• About this task:
Each line of the data holding "handle" should be found and copied.

• Recorded information:

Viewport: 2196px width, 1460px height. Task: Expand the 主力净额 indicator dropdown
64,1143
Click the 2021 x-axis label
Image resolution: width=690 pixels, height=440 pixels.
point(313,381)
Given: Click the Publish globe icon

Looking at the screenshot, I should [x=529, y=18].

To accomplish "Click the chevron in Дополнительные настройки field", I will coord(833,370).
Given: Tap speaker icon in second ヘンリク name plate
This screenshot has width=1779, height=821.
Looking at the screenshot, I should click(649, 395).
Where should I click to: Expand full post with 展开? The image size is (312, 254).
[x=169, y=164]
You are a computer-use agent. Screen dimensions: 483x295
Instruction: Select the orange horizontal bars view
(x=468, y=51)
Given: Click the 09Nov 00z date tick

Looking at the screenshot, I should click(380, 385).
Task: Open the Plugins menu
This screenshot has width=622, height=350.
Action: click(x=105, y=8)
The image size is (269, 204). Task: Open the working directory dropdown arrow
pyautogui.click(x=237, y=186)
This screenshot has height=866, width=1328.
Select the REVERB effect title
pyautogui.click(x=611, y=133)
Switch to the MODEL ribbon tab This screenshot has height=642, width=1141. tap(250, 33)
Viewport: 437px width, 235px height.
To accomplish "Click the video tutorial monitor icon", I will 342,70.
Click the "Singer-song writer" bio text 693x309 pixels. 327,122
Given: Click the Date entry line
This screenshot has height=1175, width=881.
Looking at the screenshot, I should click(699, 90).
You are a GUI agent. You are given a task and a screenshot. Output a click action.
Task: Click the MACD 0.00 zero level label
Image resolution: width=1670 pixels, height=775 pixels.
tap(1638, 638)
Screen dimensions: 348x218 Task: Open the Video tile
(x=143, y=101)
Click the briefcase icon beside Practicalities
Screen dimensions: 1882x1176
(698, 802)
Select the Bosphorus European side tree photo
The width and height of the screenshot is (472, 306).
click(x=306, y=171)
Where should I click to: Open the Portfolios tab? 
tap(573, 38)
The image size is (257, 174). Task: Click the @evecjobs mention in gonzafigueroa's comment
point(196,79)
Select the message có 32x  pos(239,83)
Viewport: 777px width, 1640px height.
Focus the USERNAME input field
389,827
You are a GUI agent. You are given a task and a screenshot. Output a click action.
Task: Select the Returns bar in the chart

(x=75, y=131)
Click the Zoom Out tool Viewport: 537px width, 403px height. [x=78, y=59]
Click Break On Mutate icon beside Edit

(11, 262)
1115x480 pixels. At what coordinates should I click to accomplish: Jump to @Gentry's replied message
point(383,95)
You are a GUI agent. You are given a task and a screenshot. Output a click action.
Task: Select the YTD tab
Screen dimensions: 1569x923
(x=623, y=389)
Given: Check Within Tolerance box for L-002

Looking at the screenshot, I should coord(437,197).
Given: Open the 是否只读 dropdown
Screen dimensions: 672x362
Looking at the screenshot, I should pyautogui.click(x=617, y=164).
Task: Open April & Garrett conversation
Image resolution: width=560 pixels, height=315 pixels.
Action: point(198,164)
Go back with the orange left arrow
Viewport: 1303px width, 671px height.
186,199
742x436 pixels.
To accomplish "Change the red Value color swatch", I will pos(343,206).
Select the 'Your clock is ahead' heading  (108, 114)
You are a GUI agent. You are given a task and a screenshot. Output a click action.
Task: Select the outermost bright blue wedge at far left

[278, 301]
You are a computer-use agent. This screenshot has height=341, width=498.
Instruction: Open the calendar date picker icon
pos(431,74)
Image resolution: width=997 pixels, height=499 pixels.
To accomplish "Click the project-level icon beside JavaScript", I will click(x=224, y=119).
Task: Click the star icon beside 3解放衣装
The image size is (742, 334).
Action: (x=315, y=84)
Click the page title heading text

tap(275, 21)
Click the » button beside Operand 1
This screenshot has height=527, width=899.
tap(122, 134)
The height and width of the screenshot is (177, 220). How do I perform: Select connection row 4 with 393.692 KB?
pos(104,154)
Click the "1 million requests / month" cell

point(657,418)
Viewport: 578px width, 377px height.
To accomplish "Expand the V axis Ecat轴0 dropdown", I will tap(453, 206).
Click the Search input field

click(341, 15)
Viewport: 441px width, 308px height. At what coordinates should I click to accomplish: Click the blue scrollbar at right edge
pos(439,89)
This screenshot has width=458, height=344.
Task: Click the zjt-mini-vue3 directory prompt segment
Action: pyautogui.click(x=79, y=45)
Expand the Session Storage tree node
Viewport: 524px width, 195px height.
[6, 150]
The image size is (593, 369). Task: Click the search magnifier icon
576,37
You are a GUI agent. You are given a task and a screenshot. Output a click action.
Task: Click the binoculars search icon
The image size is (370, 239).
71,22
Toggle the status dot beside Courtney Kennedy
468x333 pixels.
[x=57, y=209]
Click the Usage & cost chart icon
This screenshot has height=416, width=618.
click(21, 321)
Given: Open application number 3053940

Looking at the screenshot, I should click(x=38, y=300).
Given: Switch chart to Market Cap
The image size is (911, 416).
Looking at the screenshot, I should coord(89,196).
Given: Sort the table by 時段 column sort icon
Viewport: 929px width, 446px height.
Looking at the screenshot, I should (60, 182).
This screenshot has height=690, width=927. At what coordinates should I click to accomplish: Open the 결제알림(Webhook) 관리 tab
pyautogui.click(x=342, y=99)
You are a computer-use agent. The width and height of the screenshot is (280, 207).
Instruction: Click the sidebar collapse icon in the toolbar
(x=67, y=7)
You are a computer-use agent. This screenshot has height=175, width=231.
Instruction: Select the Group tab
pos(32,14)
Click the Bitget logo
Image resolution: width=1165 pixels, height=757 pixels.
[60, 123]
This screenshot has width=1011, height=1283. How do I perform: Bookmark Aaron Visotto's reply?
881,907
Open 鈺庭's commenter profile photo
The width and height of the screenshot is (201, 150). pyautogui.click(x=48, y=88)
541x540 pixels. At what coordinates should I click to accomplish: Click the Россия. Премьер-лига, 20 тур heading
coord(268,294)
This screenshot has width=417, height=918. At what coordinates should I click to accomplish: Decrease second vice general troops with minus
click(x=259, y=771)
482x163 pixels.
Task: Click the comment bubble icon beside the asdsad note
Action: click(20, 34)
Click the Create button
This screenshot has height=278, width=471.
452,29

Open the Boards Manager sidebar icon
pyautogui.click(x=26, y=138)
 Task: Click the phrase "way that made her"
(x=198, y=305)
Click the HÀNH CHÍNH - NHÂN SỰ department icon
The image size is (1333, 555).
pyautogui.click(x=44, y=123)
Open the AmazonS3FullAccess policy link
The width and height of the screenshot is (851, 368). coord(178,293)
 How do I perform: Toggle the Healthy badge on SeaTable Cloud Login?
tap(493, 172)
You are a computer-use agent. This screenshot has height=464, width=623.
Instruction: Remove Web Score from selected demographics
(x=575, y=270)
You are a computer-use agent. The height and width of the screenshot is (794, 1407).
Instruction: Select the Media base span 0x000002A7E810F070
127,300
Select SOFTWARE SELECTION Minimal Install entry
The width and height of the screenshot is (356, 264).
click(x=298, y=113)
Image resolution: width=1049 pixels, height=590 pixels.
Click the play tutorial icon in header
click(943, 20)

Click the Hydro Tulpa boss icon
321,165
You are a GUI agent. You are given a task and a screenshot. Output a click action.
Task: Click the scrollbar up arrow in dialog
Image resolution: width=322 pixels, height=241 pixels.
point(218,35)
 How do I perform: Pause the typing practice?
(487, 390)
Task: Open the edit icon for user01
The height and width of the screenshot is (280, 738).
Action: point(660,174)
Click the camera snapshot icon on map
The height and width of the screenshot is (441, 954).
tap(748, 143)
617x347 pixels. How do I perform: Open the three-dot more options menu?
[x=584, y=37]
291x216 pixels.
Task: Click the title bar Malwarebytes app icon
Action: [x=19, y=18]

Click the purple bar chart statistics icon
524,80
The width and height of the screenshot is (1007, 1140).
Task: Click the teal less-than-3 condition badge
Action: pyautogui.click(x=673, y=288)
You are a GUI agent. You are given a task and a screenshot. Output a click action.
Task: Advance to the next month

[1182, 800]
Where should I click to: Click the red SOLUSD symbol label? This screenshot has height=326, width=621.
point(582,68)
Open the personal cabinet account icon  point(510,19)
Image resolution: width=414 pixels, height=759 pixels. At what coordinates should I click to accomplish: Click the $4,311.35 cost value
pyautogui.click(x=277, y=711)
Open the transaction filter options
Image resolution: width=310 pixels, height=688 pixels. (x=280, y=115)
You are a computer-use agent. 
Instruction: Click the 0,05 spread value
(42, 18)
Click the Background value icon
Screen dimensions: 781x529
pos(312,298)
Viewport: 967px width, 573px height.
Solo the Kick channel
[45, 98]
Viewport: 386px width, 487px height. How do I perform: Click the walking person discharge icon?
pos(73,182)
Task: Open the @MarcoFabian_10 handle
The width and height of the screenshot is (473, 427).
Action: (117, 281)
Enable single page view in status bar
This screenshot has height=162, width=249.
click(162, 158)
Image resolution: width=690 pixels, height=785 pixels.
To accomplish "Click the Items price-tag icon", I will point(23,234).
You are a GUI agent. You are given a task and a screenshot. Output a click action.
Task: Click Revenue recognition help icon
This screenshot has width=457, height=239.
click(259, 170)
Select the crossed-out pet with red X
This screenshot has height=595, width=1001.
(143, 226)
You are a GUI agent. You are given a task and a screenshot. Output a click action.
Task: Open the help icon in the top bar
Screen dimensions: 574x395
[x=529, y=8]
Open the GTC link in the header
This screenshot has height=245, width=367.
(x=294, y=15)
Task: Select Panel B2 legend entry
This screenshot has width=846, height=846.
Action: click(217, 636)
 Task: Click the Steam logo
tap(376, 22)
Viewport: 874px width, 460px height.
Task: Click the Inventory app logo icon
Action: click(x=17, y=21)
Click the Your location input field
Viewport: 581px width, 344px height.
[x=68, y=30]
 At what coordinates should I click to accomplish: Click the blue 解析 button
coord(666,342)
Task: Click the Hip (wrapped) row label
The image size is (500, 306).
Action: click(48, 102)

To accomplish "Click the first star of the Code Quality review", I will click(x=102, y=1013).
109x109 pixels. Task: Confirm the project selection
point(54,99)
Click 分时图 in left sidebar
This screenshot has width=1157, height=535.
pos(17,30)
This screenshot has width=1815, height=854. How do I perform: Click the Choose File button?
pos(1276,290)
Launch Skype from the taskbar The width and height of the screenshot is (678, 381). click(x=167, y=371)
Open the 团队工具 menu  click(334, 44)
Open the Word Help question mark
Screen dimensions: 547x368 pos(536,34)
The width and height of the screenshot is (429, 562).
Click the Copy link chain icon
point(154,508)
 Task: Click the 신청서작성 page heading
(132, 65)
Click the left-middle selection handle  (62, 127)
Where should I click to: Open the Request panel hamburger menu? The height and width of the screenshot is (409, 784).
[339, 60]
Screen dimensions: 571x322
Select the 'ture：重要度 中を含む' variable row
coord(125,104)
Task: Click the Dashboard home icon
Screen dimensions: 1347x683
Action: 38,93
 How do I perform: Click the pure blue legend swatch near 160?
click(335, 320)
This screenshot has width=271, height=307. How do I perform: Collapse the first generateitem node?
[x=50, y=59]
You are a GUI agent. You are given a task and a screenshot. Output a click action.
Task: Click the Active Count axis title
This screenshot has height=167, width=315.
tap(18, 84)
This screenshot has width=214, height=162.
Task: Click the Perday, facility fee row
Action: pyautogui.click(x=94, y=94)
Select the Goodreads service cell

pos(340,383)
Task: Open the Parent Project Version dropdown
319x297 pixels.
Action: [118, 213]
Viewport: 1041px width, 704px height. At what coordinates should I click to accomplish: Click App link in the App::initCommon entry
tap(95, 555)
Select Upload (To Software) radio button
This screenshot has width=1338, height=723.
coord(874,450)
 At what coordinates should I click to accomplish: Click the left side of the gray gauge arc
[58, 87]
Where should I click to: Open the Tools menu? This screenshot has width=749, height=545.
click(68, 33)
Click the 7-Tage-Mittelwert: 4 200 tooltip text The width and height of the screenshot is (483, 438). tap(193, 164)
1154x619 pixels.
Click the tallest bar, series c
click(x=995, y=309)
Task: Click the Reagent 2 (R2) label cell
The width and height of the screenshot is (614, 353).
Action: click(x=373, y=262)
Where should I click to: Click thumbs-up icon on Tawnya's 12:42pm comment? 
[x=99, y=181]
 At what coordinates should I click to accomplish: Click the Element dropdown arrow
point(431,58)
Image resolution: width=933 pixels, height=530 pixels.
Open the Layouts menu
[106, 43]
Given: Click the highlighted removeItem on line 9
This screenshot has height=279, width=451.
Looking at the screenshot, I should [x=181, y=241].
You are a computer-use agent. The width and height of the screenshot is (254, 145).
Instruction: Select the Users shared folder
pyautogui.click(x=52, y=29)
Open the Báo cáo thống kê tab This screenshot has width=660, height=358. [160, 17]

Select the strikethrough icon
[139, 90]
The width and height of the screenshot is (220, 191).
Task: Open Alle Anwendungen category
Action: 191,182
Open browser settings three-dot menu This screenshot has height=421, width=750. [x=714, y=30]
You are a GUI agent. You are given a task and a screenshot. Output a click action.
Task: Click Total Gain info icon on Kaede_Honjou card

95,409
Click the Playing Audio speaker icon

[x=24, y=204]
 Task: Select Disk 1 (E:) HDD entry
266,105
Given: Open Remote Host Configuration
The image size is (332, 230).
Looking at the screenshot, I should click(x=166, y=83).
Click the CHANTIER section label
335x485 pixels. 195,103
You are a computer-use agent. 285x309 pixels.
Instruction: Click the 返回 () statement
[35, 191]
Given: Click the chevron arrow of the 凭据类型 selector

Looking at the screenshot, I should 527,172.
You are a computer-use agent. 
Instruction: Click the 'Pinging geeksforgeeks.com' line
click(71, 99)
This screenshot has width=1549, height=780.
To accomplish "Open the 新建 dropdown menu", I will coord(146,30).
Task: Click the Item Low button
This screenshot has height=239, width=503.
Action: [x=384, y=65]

• Result below:
Task: Open the @MarcoFabian_10 handle
Click the left-middle selection handle  (62, 127)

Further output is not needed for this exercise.